John's aunt Jane (see above) married Sir George Fitzgerald Hill, a baronet and the leading local representative of the mainly absentee Beresford landlords, in 1788. An entry in the Public Records Office of Northern Ireland catalogue records that his correspondence "inevitably reflects the wider political concerns and ambitions of that dynasty, including their electoral interests in Co. Waterford, 1805-1830". Family nepotism continued, as Sir George became Governor of St Vincent, where his nephew by marriage was already Colonial Secretary, in 1830-33 and then Governor of Trinidad, where he died in 1839. Moreover, John named his 4th son John Hill (1832-63). John Hill Beresford became Colonial Secretary for the Island of Tobago which, as we know, has a close association with Trinidad (though he died at the tender age of 31).

When thinking of John B and his uncle George F. Hill I cannot help but think of Marlon Brando's character in the Pontecorvo movie Burn (aka Queimada) in which Brando's character explains how wage labour is more efficient than slavery.

This is from the National Library of Trinidad and Tobago (the two were not unified until 1889):

Sir George Fitzgerald Hill was the governor who presided over the abolition of the last of the slavery days in Trinidad. Sir George came here in 1833, at the advanced age of 71, and the tumultuous period from Emancipation in 1834 up to the Abolition in 1838 quite exhausted him. He had the unique distinctions of reading both the emancipation and the “abolition” proclamations from a window in the Treasury Building, where Government House was located at the time.
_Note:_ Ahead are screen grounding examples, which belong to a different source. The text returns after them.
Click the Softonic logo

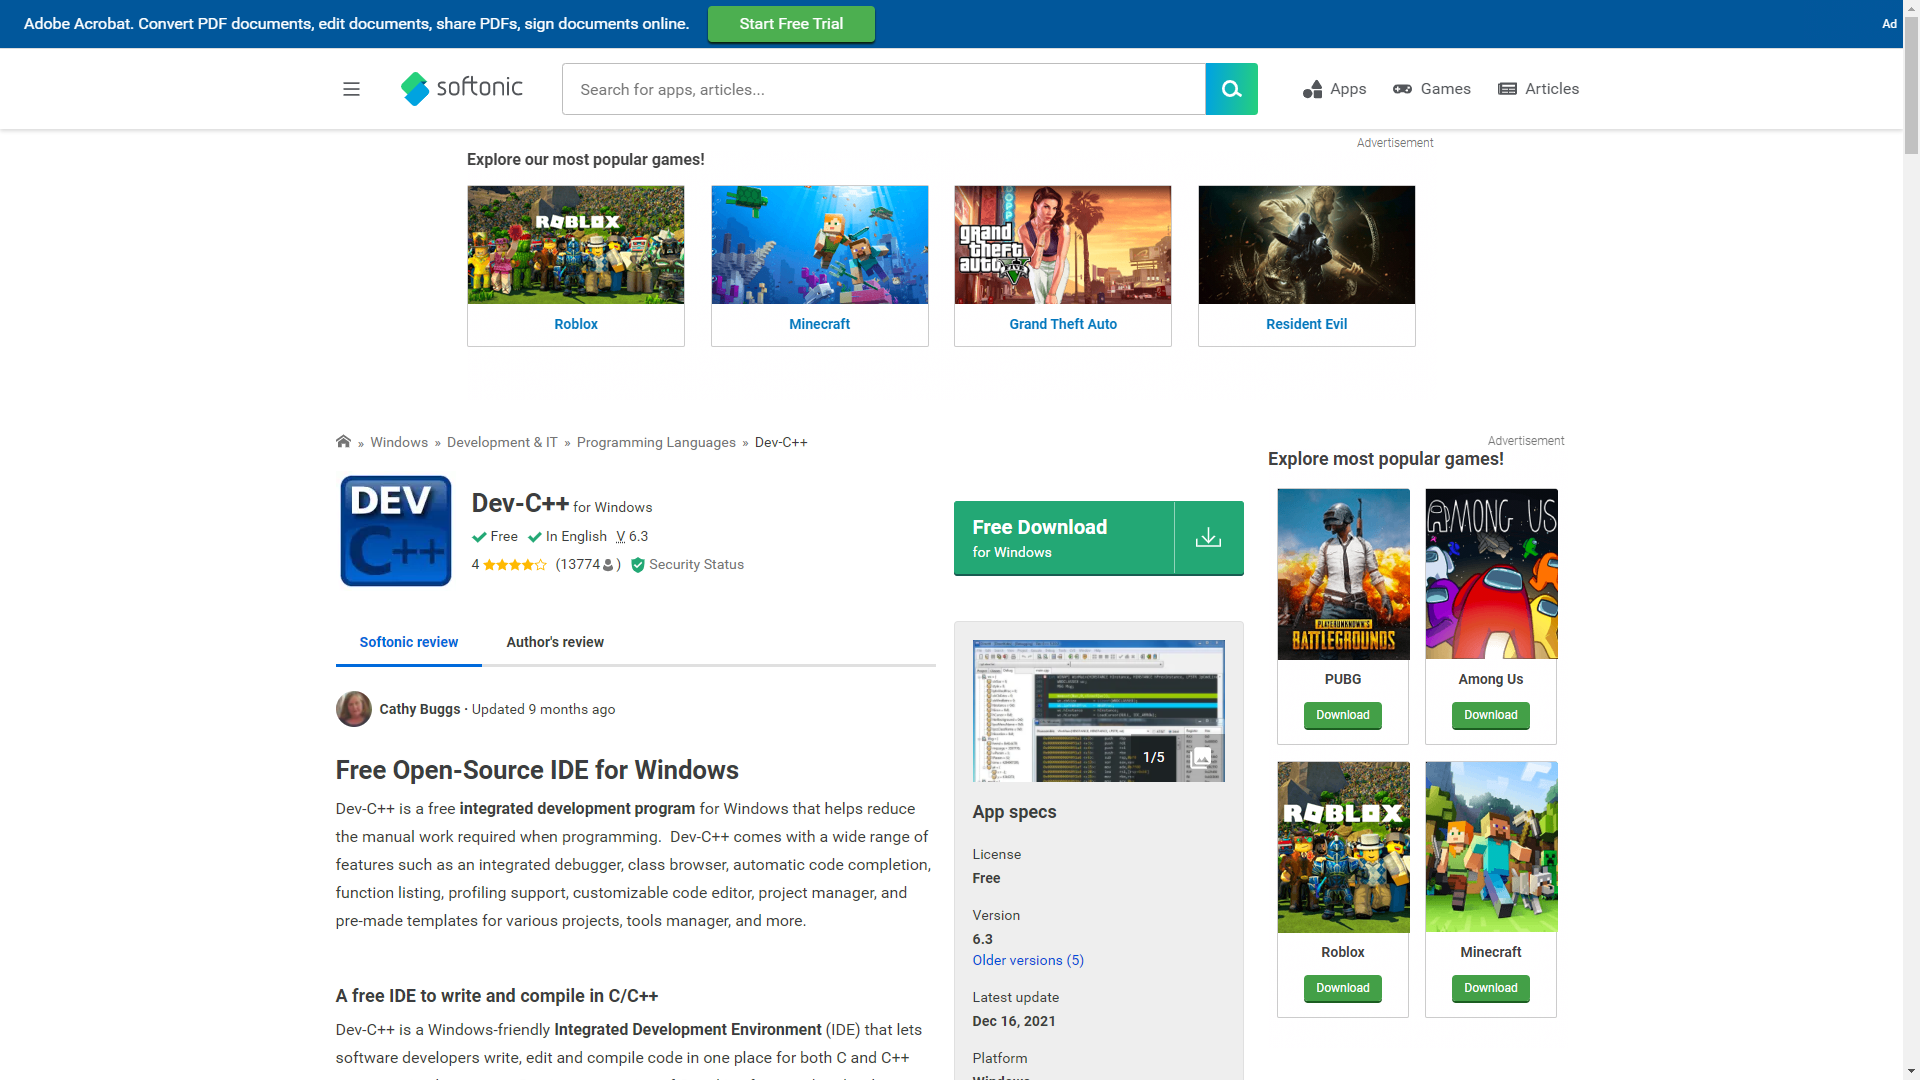[462, 88]
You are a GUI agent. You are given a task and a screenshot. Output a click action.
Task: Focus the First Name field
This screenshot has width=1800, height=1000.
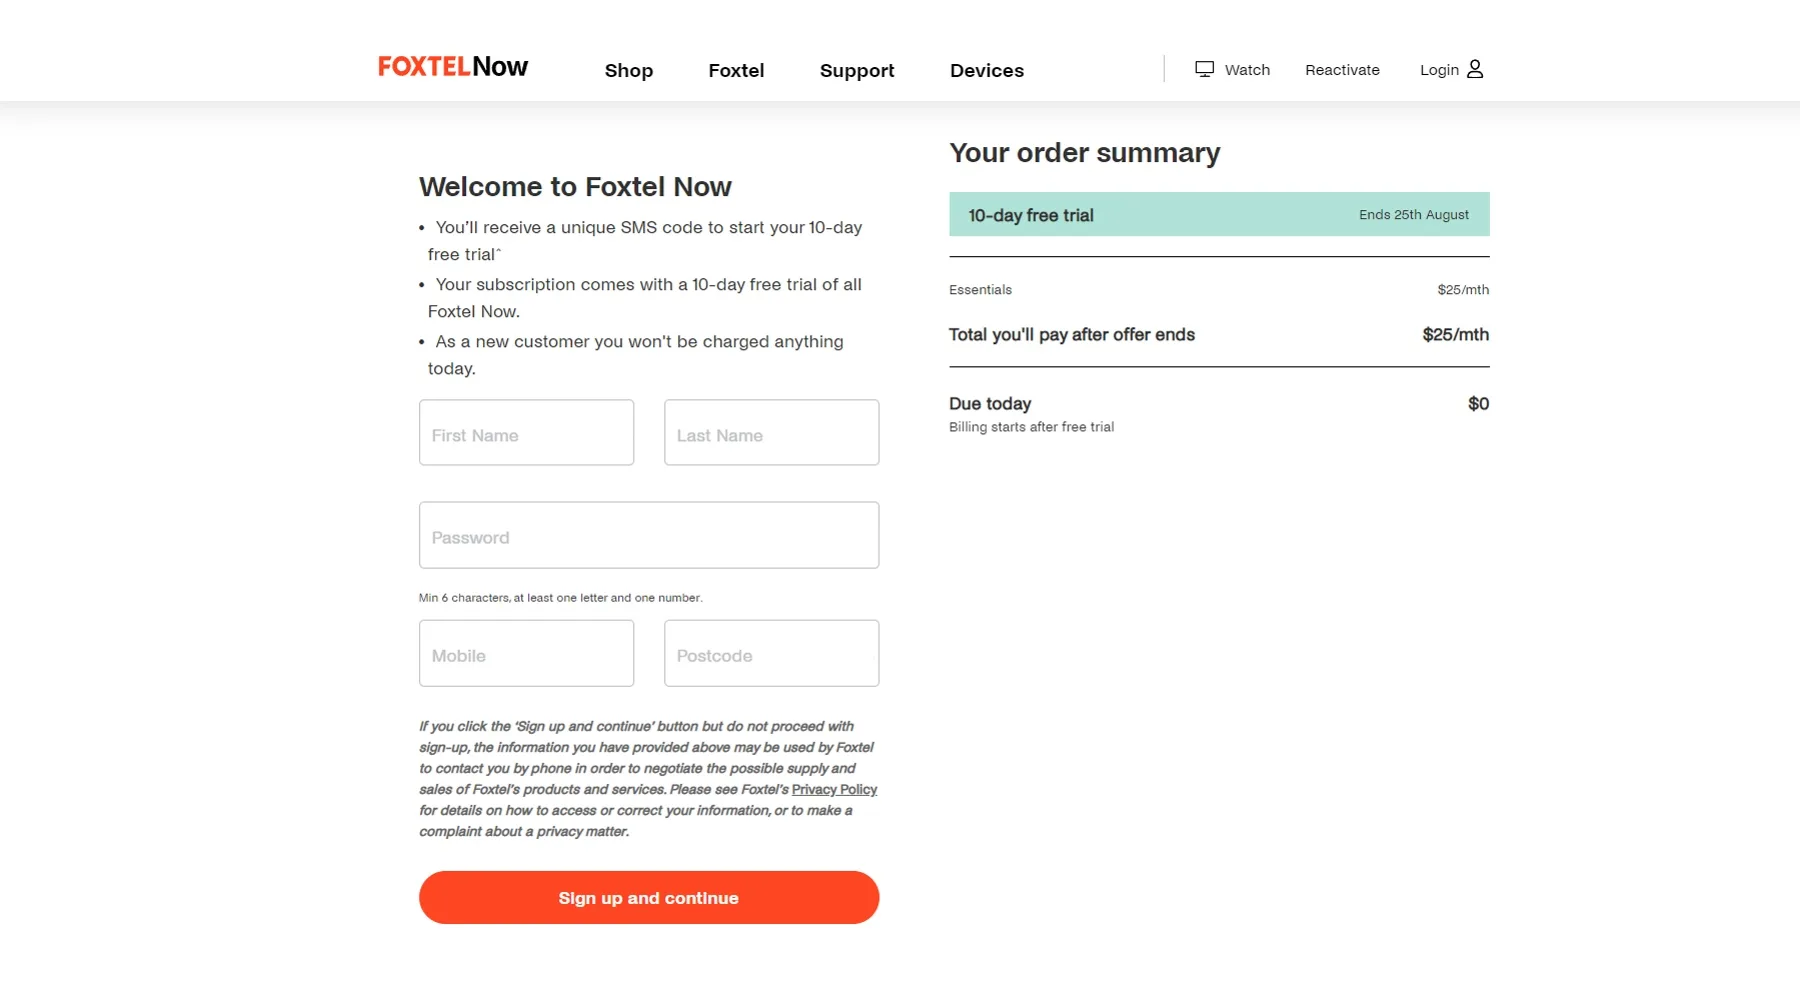click(526, 433)
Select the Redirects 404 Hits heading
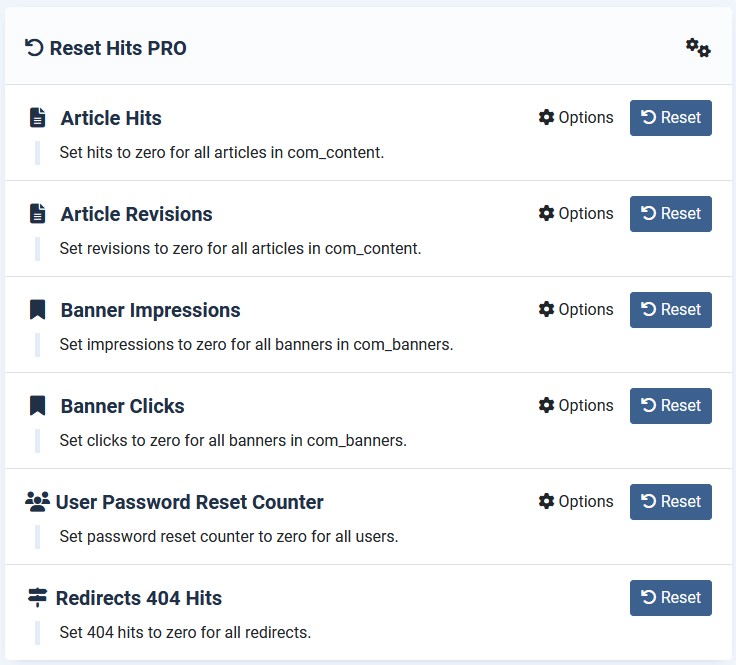The width and height of the screenshot is (736, 665). click(x=138, y=598)
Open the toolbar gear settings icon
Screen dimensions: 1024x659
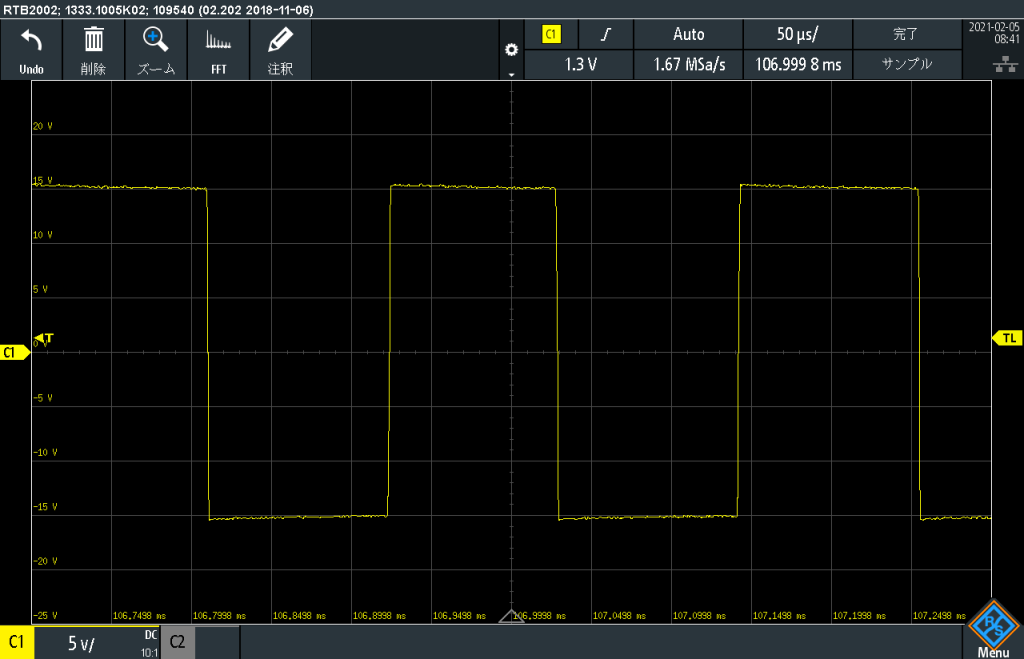point(512,50)
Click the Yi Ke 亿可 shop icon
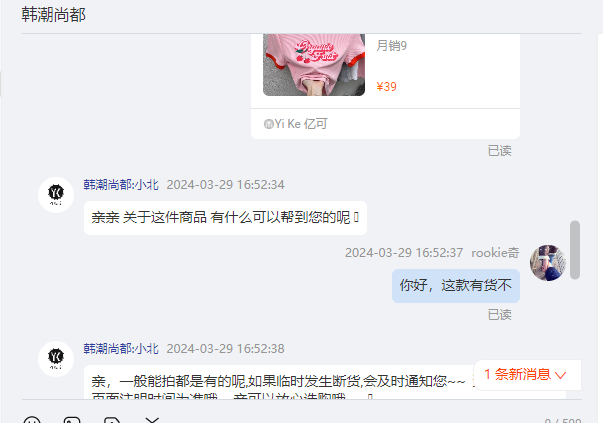The height and width of the screenshot is (423, 603). tap(268, 124)
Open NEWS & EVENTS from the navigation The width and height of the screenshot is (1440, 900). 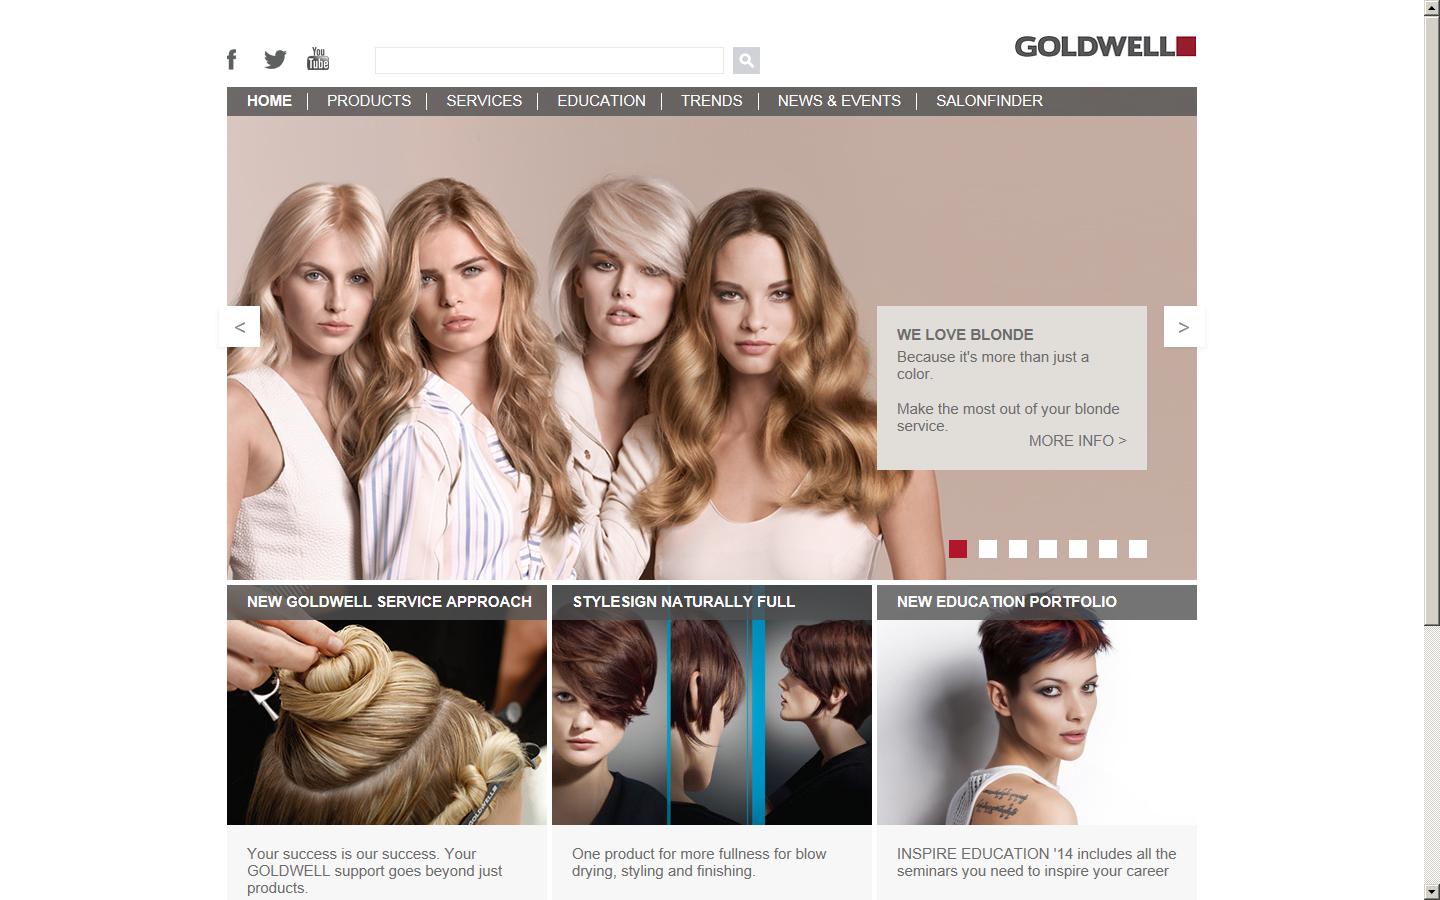pos(838,100)
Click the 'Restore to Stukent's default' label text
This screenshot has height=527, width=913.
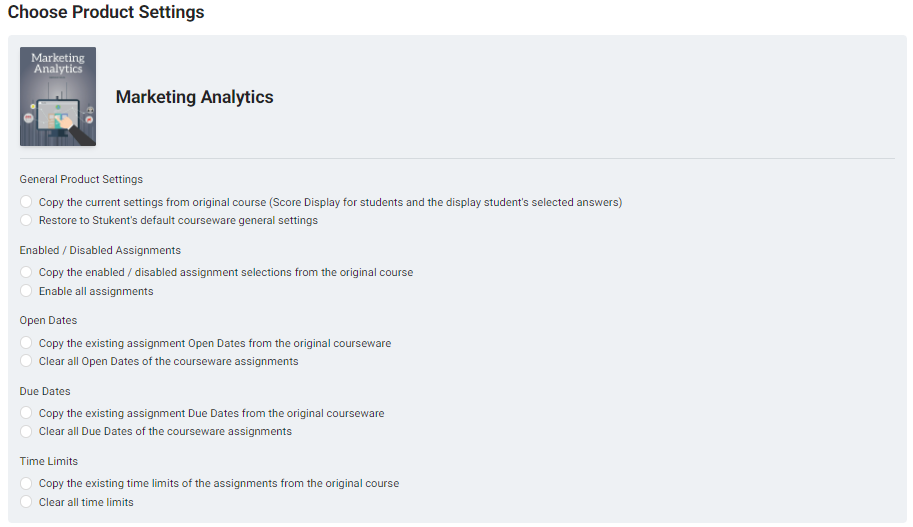coord(178,220)
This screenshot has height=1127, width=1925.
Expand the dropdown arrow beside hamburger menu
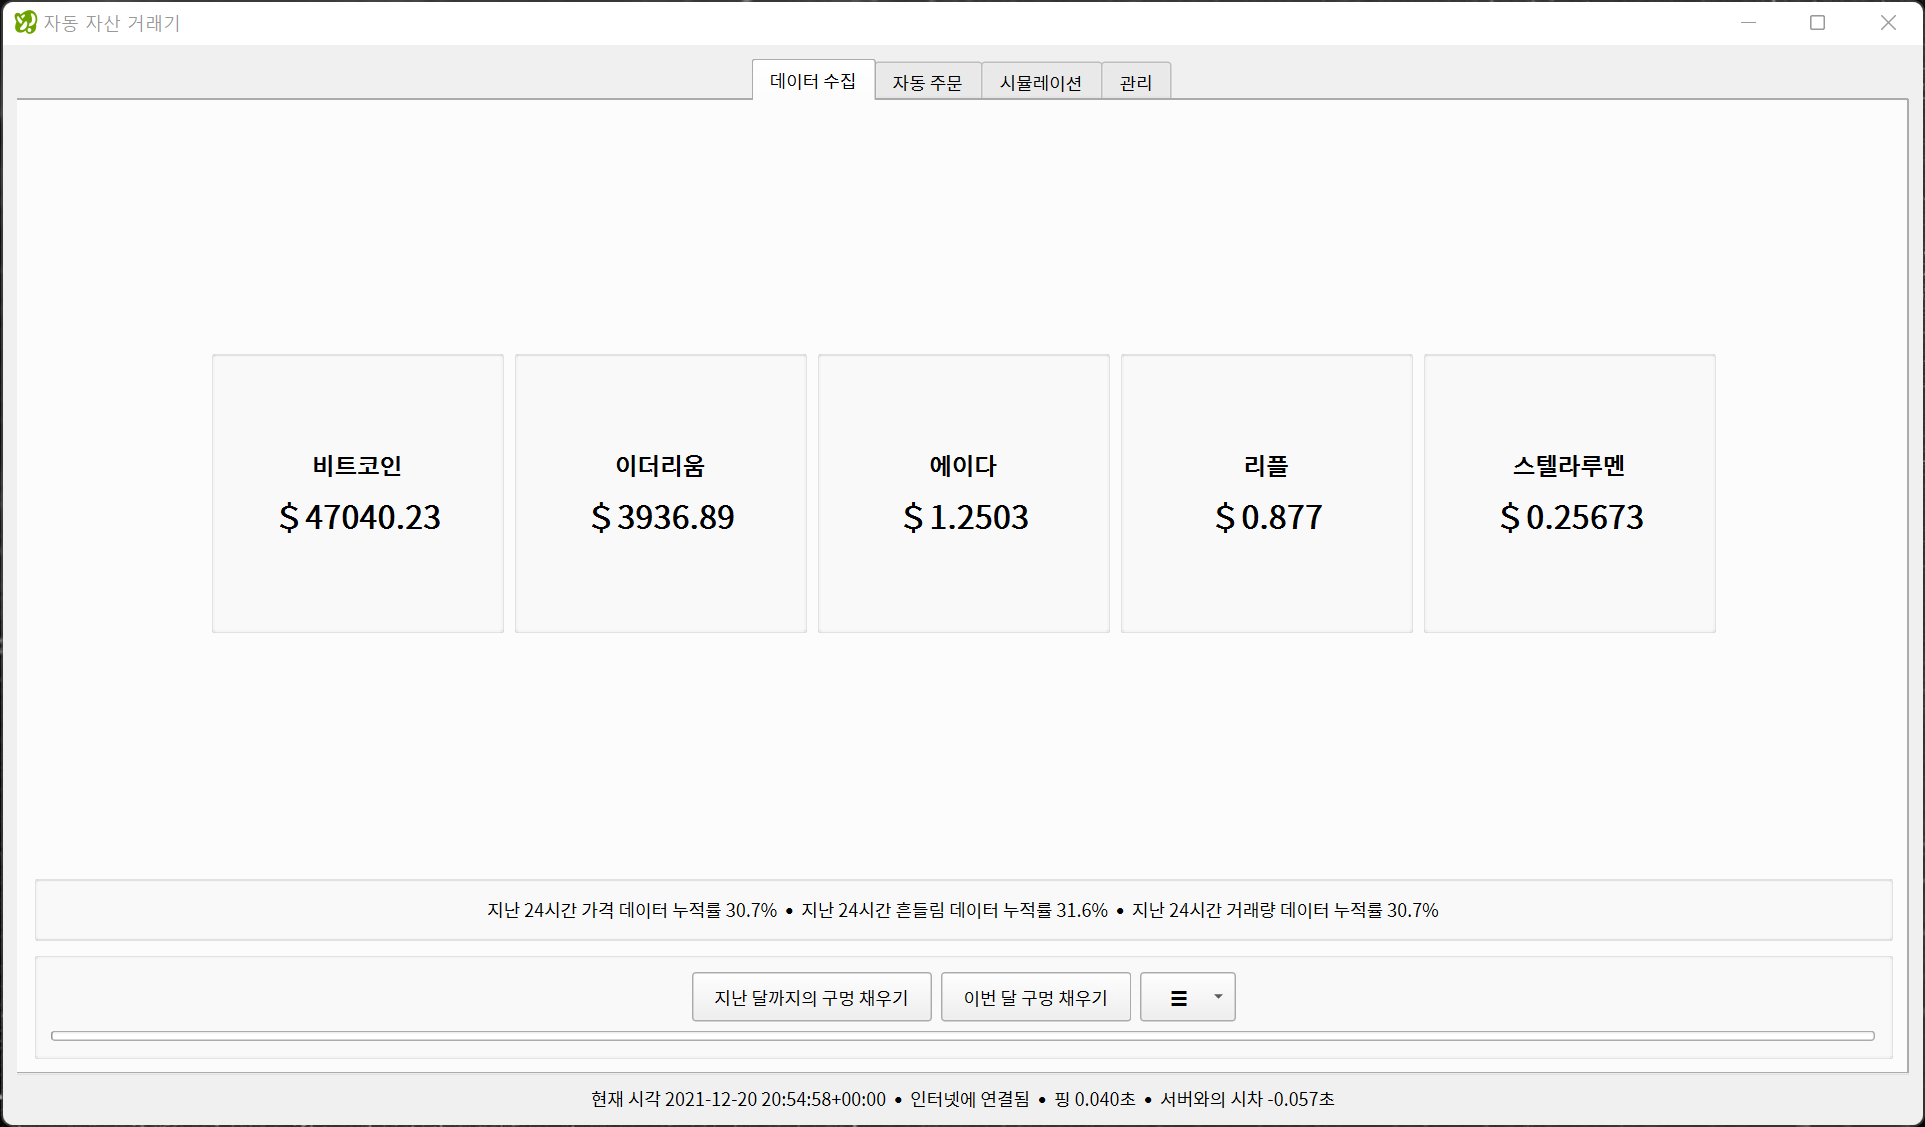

He was already 78 years old, and the fatigue proved too much for him. He died on March 8, 1839, seven months after the abolition, and his grave can be seen as the first one from the west in that little cemetery in the Botanic Gardens, Port-of-Spain. His wife, Lady Hill, had died in November 1836, and she was the one who, on her death-bed passing, had asked to have her “eternal rest” in the Botanic Gardens.

The son of John and Eliza, George William (b. 1823), married Elizabeth Hannah Nicholson Maclean, daughter of Captain Donald Maclean (I can't get anywhere with this ancestor - there are more Donald Macleans than you can poke a stick at). George William and Hannah migrated to Australia where GW became Secretary to the South Australian Parliament. Many years ago a colleague of mine wrote his PhD thesis about early South Australian politics and, in his researches, he came across GW whom he described to me as "alcoholic". The South Australian descendants of George and Hannah generally were professionals (mainly lawyers and stockbrokers) or even minor industrialists, though at least some of them tried to maintain a sort of aristocratic hauteur. I don't get on with them very well and declined their invitation to the 150th anniversary of GW's arrival in 2008.